> Your objective:
All entries must be transcribed exactly, down to the last character.
┌──
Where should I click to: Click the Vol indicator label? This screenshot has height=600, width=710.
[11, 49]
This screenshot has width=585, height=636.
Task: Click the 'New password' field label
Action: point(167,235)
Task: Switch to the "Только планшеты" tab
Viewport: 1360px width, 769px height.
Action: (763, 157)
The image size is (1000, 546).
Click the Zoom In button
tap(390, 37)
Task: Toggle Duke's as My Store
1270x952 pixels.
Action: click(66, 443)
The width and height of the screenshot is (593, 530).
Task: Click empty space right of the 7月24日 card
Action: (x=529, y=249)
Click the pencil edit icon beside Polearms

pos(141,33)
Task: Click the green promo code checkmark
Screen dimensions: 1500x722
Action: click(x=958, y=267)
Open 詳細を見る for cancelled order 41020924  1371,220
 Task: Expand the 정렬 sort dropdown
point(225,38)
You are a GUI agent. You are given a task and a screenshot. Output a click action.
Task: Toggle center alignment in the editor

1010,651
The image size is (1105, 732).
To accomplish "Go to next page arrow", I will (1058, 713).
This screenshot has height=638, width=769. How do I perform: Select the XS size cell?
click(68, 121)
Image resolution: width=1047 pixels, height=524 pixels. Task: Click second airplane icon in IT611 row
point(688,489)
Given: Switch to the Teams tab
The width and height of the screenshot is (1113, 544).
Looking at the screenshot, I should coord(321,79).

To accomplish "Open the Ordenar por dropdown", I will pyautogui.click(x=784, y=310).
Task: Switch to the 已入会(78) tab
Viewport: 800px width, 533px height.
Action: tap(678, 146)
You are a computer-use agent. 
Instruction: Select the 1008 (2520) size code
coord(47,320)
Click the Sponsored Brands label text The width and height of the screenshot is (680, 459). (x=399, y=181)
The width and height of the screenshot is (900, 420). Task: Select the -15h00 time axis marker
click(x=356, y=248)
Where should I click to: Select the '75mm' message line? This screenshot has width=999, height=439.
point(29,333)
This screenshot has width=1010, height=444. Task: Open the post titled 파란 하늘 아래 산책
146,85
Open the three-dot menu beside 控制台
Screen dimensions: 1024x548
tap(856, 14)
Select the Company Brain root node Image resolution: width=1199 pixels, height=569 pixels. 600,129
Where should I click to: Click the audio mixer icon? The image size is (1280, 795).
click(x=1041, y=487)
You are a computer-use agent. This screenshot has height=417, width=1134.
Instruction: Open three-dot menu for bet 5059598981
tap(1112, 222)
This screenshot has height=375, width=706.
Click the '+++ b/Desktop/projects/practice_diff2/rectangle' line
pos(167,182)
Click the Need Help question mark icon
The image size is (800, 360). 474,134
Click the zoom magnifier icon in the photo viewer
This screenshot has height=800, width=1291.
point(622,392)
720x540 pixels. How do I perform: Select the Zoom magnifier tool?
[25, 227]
└──
> Answer box:
Where should I click to: Click the Vol indicator label? This screenshot has height=600, width=710.
[11, 49]
This screenshot has width=585, height=636.
Task: Click the 'New password' field label
Action: point(167,235)
Task: Switch to the "Только планшеты" tab
Viewport: 1360px width, 769px height.
Action: (763, 157)
The image size is (1000, 546).
Click the Zoom In button
tap(390, 37)
Task: Toggle Duke's as My Store
1270x952 pixels.
Action: click(66, 443)
The width and height of the screenshot is (593, 530).
Task: Click empty space right of the 7月24日 card
Action: (x=529, y=249)
Click the pencil edit icon beside Polearms

pos(141,33)
Task: Click the green promo code checkmark
Screen dimensions: 1500x722
Action: click(x=958, y=267)
Open 詳細を見る for cancelled order 41020924  1371,220
 Task: Expand the 정렬 sort dropdown
point(225,38)
You are a GUI agent. You are given a task and a screenshot. Output a click action.
Task: Toggle center alignment in the editor

1010,651
The image size is (1105, 732).
To accomplish "Go to next page arrow", I will (1058, 713).
This screenshot has height=638, width=769. How do I perform: Select the XS size cell?
click(68, 121)
Image resolution: width=1047 pixels, height=524 pixels. Task: Click second airplane icon in IT611 row
point(688,489)
Given: Switch to the Teams tab
The width and height of the screenshot is (1113, 544).
Looking at the screenshot, I should coord(321,79).

To accomplish "Open the Ordenar por dropdown", I will pyautogui.click(x=784, y=310).
Task: Switch to the 已入会(78) tab
Viewport: 800px width, 533px height.
Action: tap(678, 146)
You are a computer-use agent. 
Instruction: Select the 1008 (2520) size code
coord(47,320)
Click the Sponsored Brands label text The width and height of the screenshot is (680, 459). (x=399, y=181)
The width and height of the screenshot is (900, 420). Task: Select the -15h00 time axis marker
click(x=356, y=248)
Where should I click to: Select the '75mm' message line? This screenshot has width=999, height=439.
point(29,333)
This screenshot has width=1010, height=444. Task: Open the post titled 파란 하늘 아래 산책
146,85
Open the three-dot menu beside 控制台
Screen dimensions: 1024x548
tap(856, 14)
Select the Company Brain root node Image resolution: width=1199 pixels, height=569 pixels. 600,129
Where should I click to: Click the audio mixer icon? The image size is (1280, 795).
click(x=1041, y=487)
You are a computer-use agent. This screenshot has height=417, width=1134.
Instruction: Open three-dot menu for bet 5059598981
tap(1112, 222)
This screenshot has height=375, width=706.
Click the '+++ b/Desktop/projects/practice_diff2/rectangle' line
pos(167,182)
Click the Need Help question mark icon
The image size is (800, 360). 474,134
Click the zoom magnifier icon in the photo viewer
This screenshot has height=800, width=1291.
point(622,392)
720x540 pixels. How do I perform: Select the Zoom magnifier tool?
[25, 227]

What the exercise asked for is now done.